## EXERCISE OBJECTIVE
Copy word for word the records from the line containing "Image resolution: width=1180" through the line containing "click(334, 178)", both lines included, and leave out the pictures.

## STORED ROWS
╭──

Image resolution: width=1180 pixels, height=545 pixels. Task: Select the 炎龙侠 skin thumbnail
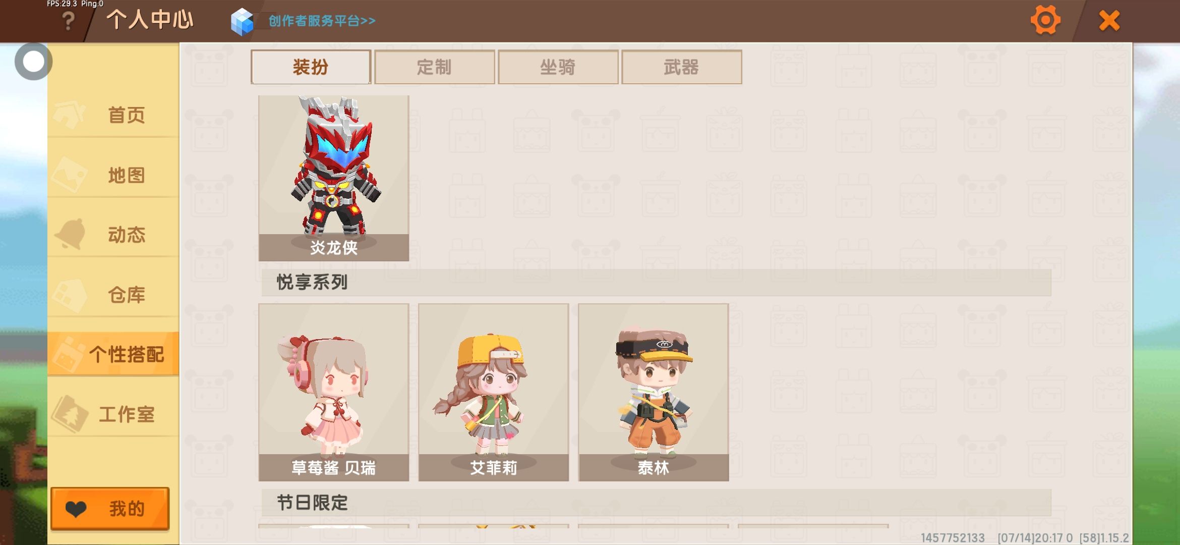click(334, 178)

╰──
╭──

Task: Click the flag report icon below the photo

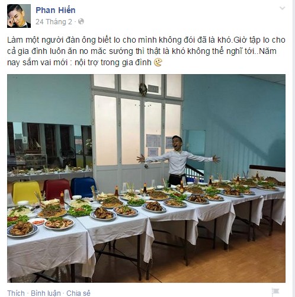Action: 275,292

╰──
╭──

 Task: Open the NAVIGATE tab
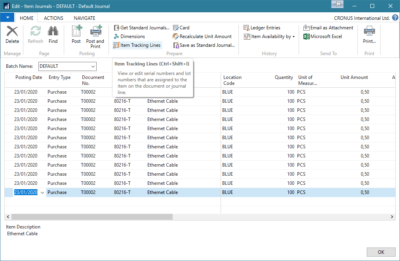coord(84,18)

╰──

## SOLUTION TO THE PROBLEM
Image resolution: width=1180 pixels, height=545 pixels. Task: Select the 炎龙侠 skin thumbnail
click(334, 178)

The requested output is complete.